> _Required work_
In the listing below, find the line with "Given: Focus the maxTemp value 25,0" and the line with "Task: Go to first page in bottom pagination". Repeat those two lines and all lines between them exactly.

> _Material provided_
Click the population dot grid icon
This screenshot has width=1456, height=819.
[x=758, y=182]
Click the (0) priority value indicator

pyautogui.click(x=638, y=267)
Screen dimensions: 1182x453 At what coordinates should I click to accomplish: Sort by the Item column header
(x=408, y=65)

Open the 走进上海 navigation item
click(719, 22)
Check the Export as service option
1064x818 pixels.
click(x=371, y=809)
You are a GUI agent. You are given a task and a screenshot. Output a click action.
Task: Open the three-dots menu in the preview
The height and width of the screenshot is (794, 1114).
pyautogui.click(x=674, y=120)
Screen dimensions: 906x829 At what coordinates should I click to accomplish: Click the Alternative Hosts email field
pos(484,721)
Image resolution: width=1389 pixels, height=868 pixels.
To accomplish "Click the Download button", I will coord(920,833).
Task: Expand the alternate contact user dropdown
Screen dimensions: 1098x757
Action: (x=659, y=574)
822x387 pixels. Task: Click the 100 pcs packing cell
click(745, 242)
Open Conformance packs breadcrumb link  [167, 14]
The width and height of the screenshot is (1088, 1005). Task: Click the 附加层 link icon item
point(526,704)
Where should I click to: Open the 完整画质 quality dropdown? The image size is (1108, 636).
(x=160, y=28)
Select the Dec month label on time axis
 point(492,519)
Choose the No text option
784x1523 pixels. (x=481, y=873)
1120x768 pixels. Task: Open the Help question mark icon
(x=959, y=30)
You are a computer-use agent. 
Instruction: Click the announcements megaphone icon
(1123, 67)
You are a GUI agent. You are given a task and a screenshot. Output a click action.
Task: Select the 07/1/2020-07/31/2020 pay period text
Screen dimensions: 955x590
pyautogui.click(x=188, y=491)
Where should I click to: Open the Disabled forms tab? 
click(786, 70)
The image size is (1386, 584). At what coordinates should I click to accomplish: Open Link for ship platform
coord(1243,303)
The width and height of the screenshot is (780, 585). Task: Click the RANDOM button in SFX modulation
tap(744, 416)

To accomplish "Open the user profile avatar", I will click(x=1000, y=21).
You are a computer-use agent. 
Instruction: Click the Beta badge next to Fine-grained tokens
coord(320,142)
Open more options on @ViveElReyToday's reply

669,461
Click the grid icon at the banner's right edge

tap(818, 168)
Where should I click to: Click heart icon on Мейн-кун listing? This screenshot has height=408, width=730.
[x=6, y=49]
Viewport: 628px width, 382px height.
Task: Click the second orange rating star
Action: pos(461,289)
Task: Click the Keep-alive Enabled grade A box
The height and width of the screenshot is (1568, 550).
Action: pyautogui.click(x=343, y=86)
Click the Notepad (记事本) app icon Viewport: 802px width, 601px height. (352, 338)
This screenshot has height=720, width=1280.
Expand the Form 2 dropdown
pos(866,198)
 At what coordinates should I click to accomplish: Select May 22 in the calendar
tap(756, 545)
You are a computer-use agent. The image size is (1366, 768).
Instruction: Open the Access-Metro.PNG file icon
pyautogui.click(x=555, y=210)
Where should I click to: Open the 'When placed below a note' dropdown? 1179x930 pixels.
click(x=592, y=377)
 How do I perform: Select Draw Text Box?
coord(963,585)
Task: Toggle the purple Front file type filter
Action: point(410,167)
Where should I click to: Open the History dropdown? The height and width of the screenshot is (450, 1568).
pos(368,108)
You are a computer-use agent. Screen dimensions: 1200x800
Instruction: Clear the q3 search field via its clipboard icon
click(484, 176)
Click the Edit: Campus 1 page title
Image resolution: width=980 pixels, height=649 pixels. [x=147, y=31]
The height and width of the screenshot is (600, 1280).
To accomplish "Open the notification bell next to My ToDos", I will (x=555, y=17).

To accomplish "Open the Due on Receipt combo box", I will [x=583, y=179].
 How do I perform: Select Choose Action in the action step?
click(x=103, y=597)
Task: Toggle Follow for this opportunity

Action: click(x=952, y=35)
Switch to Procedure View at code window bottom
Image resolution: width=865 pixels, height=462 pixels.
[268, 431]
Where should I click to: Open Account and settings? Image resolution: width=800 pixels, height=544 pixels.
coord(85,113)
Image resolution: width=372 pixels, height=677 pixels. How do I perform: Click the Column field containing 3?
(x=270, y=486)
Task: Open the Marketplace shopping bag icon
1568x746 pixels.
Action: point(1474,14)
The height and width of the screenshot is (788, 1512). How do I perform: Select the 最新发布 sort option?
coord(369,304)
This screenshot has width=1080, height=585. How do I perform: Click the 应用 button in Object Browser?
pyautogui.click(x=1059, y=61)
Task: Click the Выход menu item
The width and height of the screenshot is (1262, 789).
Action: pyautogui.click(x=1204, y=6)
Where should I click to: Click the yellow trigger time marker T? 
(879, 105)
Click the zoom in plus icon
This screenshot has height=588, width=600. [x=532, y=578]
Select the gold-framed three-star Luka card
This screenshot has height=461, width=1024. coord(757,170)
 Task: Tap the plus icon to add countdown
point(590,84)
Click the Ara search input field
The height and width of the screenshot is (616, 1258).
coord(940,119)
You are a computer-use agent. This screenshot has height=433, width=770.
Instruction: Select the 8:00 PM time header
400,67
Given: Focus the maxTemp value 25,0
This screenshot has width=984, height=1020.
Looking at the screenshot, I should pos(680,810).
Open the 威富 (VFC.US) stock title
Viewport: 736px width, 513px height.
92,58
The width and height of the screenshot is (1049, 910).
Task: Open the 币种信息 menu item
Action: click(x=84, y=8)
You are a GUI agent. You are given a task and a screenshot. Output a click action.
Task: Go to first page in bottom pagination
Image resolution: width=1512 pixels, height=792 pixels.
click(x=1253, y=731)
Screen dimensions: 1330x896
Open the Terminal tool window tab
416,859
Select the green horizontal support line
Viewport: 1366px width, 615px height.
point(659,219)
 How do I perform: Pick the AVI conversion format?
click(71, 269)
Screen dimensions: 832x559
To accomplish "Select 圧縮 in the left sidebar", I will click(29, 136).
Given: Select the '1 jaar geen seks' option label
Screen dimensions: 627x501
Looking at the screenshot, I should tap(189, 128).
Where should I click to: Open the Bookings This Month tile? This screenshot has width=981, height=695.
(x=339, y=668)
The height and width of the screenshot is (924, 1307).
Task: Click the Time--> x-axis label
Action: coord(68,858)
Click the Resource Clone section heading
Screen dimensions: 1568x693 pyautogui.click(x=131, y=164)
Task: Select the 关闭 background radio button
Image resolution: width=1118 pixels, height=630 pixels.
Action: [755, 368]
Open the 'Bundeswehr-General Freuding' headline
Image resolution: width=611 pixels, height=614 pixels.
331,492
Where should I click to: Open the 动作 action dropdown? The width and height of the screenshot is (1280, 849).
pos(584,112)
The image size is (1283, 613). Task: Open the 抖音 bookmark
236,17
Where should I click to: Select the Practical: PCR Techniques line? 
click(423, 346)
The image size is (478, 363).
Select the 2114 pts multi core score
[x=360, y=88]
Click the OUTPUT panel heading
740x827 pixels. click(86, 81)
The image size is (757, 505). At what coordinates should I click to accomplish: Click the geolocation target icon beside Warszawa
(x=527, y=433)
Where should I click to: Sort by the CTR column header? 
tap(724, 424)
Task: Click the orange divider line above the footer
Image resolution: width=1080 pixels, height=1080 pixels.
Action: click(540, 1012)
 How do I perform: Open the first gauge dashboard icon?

> _Written solution_
Given: Focus the maxTemp value 25,0
This screenshot has width=984, height=1020.
Looking at the screenshot, I should pos(680,810).
Open the 威富 (VFC.US) stock title
Viewport: 736px width, 513px height.
92,58
The width and height of the screenshot is (1049, 910).
Task: Open the 币种信息 menu item
Action: click(x=84, y=8)
You are a GUI agent. You are given a task and a screenshot. Output a click action.
Task: Go to first page in bottom pagination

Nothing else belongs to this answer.